*** MATERIAL PROVIDED ***
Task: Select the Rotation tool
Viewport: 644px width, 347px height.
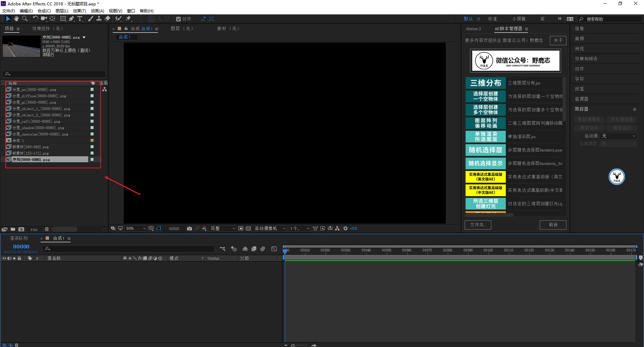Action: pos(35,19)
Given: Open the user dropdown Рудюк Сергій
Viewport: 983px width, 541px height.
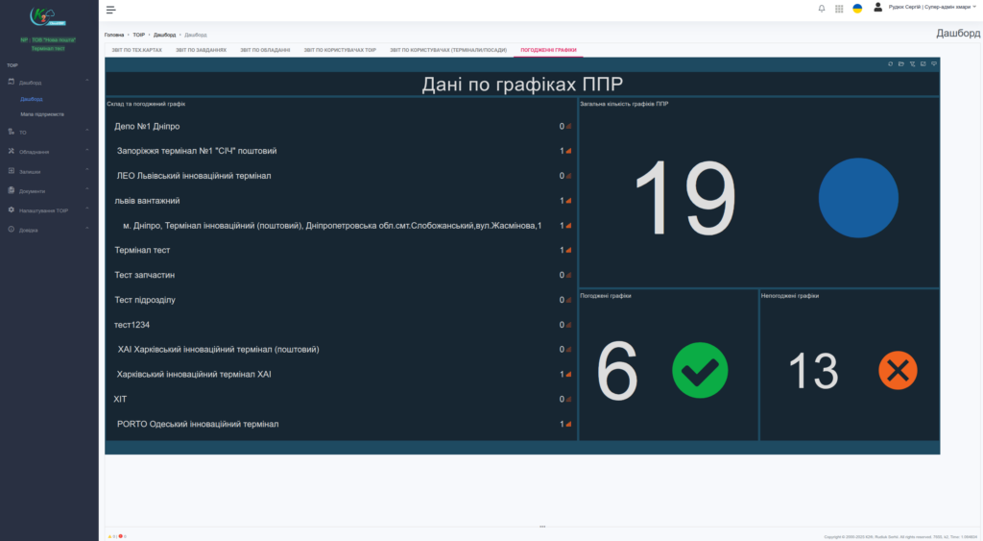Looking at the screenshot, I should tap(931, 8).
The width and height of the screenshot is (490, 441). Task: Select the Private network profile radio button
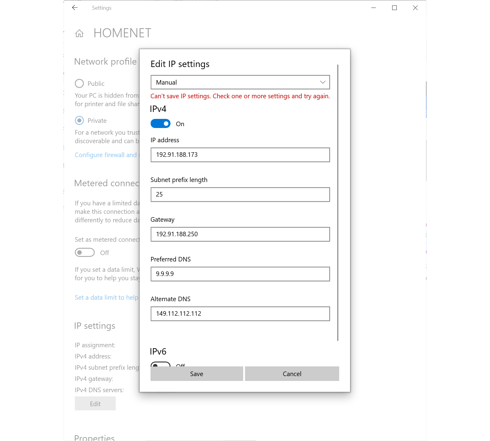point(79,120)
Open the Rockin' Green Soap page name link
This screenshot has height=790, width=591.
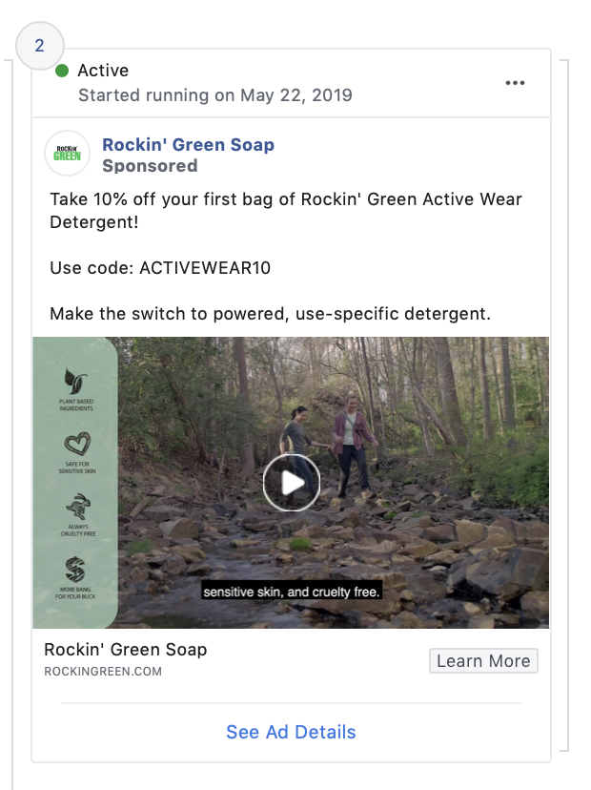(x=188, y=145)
***
WORK ITEM => All lines above that include the word "Open" must be copied into the answer.

SOLVED PROBLEM =>
Given: Open the user dropdown Рудюк Сергій
Open the Rockin' Green Soap page name link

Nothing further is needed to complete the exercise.